* [What the exercise asks]: Among the lines of the data, copy those that hold "Select".

(Exercise material Opens)

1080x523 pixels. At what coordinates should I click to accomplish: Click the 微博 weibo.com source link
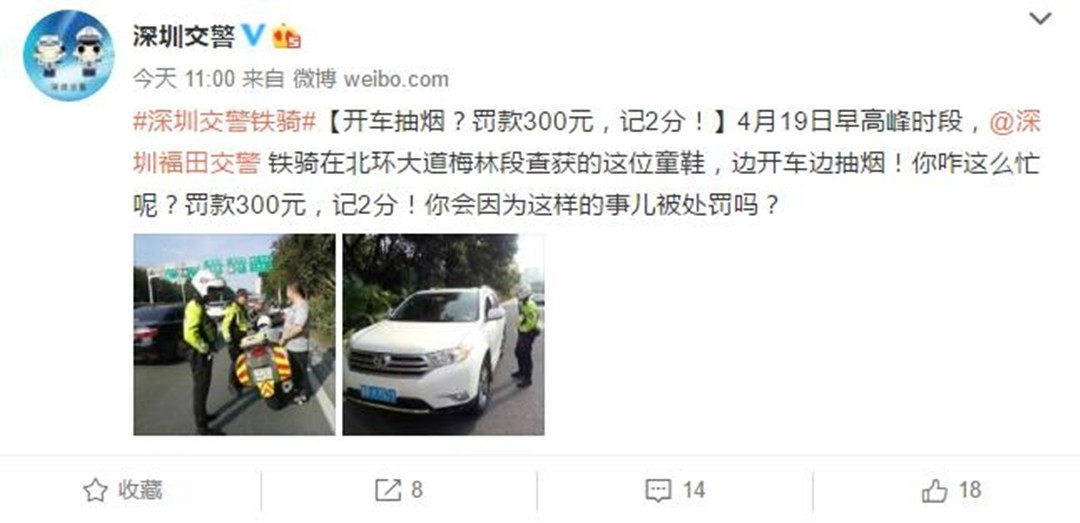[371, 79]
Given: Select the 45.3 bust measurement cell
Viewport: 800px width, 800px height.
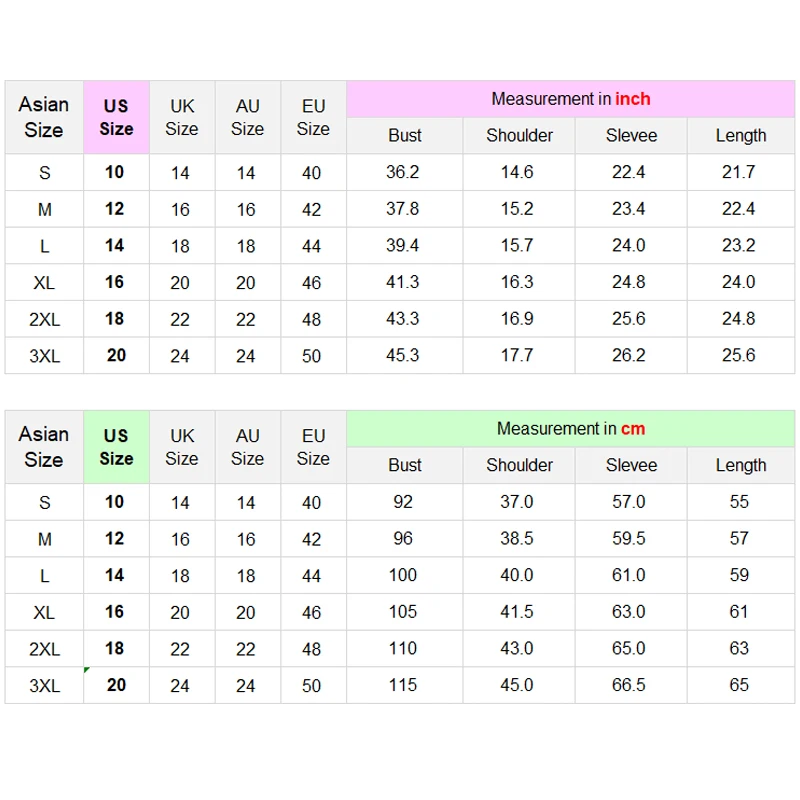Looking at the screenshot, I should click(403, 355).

(Exercise material Closes)
(Exercise material Opens)

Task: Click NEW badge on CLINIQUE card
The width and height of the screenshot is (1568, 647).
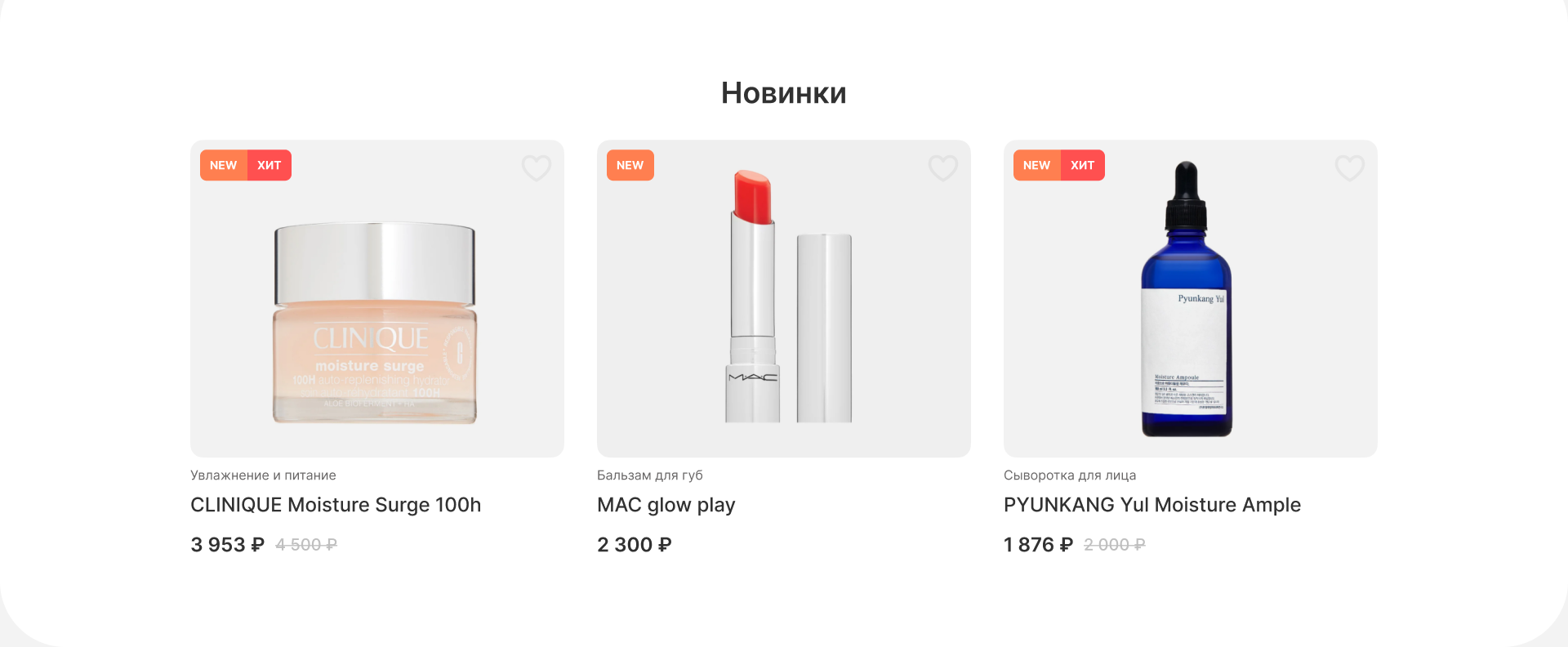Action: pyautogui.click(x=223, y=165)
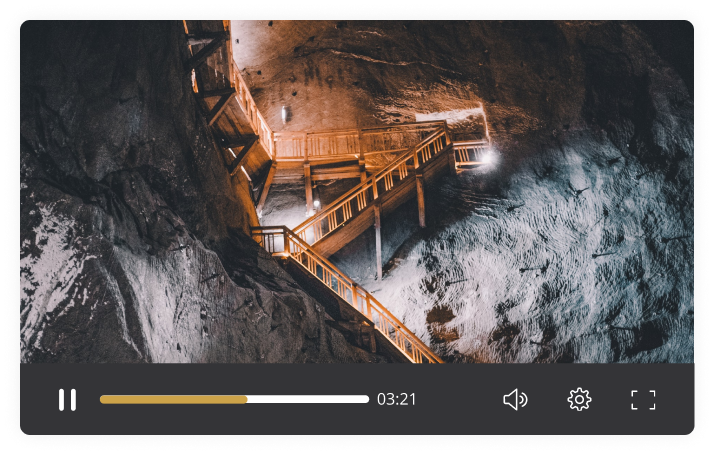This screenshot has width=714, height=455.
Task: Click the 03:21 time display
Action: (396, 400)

(Exercise material Closes)
(Exercise material Opens)

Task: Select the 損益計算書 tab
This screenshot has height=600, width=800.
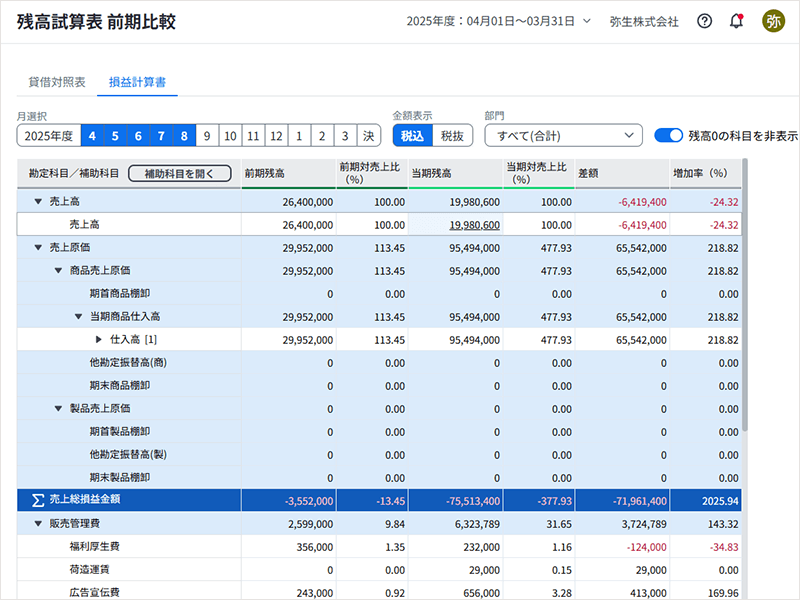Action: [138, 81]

(Exercise material Closes)

* [Written reply]:
Given: Select the 45.3 bust measurement cell
Task: Select the 損益計算書 tab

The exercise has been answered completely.